**WHAT YOU HAVE TO DO**
Please copy out the records that follow exactly as they stand.

**TASK INPUTS**
- - - - -

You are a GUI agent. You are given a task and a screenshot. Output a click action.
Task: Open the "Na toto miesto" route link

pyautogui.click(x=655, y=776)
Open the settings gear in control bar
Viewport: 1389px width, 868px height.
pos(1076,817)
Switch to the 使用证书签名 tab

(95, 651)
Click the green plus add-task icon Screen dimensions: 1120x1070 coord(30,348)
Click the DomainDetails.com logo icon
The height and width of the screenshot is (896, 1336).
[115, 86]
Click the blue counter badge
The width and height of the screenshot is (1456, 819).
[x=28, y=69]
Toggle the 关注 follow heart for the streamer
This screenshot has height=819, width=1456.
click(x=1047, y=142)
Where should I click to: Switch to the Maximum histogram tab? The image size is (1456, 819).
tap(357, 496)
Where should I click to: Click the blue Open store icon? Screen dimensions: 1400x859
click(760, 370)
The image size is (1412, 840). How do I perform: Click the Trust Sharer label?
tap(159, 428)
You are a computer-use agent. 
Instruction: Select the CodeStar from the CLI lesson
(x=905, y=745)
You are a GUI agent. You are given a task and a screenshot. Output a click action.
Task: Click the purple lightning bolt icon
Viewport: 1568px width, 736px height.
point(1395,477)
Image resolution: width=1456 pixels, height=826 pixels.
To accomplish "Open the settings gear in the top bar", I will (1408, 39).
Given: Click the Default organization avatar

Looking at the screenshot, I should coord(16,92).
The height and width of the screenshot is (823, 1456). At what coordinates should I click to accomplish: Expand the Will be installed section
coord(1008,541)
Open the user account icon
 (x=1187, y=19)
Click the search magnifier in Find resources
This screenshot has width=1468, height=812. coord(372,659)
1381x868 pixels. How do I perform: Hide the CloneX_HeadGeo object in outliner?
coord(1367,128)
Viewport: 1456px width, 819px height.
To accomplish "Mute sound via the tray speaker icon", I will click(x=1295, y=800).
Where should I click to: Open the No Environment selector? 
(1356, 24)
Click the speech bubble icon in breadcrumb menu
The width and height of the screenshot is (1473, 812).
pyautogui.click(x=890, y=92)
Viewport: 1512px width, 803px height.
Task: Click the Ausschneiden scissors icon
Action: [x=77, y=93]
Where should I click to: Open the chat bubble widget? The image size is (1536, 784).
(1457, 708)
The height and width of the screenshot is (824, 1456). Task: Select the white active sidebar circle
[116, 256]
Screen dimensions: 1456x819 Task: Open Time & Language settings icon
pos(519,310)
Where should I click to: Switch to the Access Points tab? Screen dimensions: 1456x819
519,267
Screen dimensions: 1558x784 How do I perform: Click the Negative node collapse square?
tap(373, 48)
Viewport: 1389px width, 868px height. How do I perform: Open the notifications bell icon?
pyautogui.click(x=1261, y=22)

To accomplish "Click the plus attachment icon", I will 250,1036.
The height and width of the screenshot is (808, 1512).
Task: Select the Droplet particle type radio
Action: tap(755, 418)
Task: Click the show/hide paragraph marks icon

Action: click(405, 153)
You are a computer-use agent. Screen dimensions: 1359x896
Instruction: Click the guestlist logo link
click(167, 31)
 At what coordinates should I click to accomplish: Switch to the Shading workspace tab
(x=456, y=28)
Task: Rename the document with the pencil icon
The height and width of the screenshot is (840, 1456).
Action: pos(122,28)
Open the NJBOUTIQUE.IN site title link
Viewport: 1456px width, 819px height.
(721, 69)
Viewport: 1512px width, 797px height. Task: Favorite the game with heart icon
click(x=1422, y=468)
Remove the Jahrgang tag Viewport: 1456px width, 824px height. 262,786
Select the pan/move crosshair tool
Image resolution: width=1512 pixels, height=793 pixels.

- - - - -

**WRITTEN RESPONSE**
You are a GUI agent. You are given a task and a screenshot. Output a click action.
Task: Open the "Na toto miesto" route link

pyautogui.click(x=655, y=776)
Open the settings gear in control bar
Viewport: 1389px width, 868px height.
pos(1076,817)
Switch to the 使用证书签名 tab

(95, 651)
Click the green plus add-task icon Screen dimensions: 1120x1070 coord(30,348)
Click the DomainDetails.com logo icon
The height and width of the screenshot is (896, 1336).
[115, 86]
Click the blue counter badge
The width and height of the screenshot is (1456, 819).
[x=28, y=69]
Toggle the 关注 follow heart for the streamer
This screenshot has height=819, width=1456.
click(x=1047, y=142)
Where should I click to: Switch to the Maximum histogram tab? The image size is (1456, 819).
tap(357, 496)
Where should I click to: Click the blue Open store icon? Screen dimensions: 1400x859
click(760, 370)
The image size is (1412, 840). How do I perform: Click the Trust Sharer label?
tap(159, 428)
You are a computer-use agent. 
Instruction: Select the CodeStar from the CLI lesson
(x=905, y=745)
You are a GUI agent. You are given a task and a screenshot. Output a click action.
Task: Click the purple lightning bolt icon
Viewport: 1568px width, 736px height.
point(1395,477)
Image resolution: width=1456 pixels, height=826 pixels.
To accomplish "Open the settings gear in the top bar", I will (1408, 39).
Given: Click the Default organization avatar

Looking at the screenshot, I should coord(16,92).
The height and width of the screenshot is (823, 1456). At what coordinates should I click to accomplish: Expand the Will be installed section
coord(1008,541)
Open the user account icon
 (x=1187, y=19)
Click the search magnifier in Find resources
This screenshot has width=1468, height=812. coord(372,659)
1381x868 pixels. How do I perform: Hide the CloneX_HeadGeo object in outliner?
coord(1367,128)
Viewport: 1456px width, 819px height.
To accomplish "Mute sound via the tray speaker icon", I will click(x=1295, y=800).
Where should I click to: Open the No Environment selector? 
(1356, 24)
Click the speech bubble icon in breadcrumb menu
The width and height of the screenshot is (1473, 812).
pyautogui.click(x=890, y=92)
Viewport: 1512px width, 803px height.
Task: Click the Ausschneiden scissors icon
Action: [x=77, y=93]
Where should I click to: Open the chat bubble widget? The image size is (1536, 784).
(1457, 708)
The height and width of the screenshot is (824, 1456). Task: Select the white active sidebar circle
[116, 256]
Screen dimensions: 1456x819 Task: Open Time & Language settings icon
pos(519,310)
Where should I click to: Switch to the Access Points tab? Screen dimensions: 1456x819
519,267
Screen dimensions: 1558x784 How do I perform: Click the Negative node collapse square?
tap(373, 48)
Viewport: 1389px width, 868px height. How do I perform: Open the notifications bell icon?
pyautogui.click(x=1261, y=22)

To accomplish "Click the plus attachment icon", I will 250,1036.
The height and width of the screenshot is (808, 1512).
Task: Select the Droplet particle type radio
Action: tap(755, 418)
Task: Click the show/hide paragraph marks icon

Action: click(405, 153)
You are a computer-use agent. Screen dimensions: 1359x896
Instruction: Click the guestlist logo link
click(167, 31)
 At what coordinates should I click to accomplish: Switch to the Shading workspace tab
(x=456, y=28)
Task: Rename the document with the pencil icon
The height and width of the screenshot is (840, 1456).
Action: pos(122,28)
Open the NJBOUTIQUE.IN site title link
Viewport: 1456px width, 819px height.
(721, 69)
Viewport: 1512px width, 797px height. Task: Favorite the game with heart icon
click(x=1422, y=468)
Remove the Jahrgang tag Viewport: 1456px width, 824px height. 262,786
Select the pan/move crosshair tool
Image resolution: width=1512 pixels, height=793 pixels.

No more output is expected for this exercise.